▶ **Given passage**:
----------
1 Explain how secondary growth in woody dicots results in th

1. Explain how secondary growth in woody dicots results in the formation of sapwood and heartwood.

2. How does double fertilization in Angiosperms differ from traditional zygote formation in animals?

3. Explain dendrochronology. How do these researchers evaluate historical climate?

4. Explain the bulk flow process in plants. In your answer, be sure to describe bulk flow driven by negative pressure and bulk flow driven by positive pressure.

5. Explain the mutualistic relationships that are important for proper plant nutrition using the relationship between bacteria and roots or fungi and roots as an example.

6. How does acid rain influence cation absorption by plant roots?
----------
▶ **Activity**: Retype the stretch of the plant biology passage from "1 Explain how" through "formation in animals?", word for word. The material after this plant biology passage has no connection to it.

▶ **Collected material**:
----------
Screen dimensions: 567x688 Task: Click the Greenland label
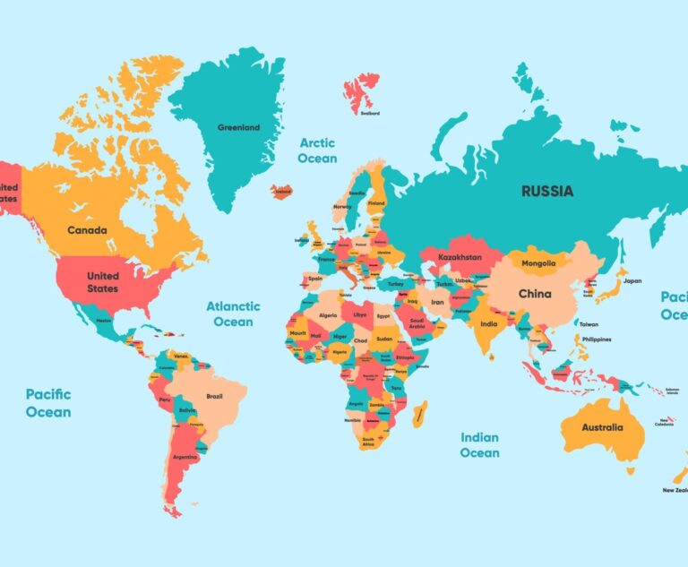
----------
▶ **Result of this task**:
1 Explain how secondary growth in woody dicots results in th

1. Explain how secondary growth in woody dicots results in the formation of sapwood and heartwood.

2. How does double fertilization in Angiosperms differ from traditional zygote formation in animals?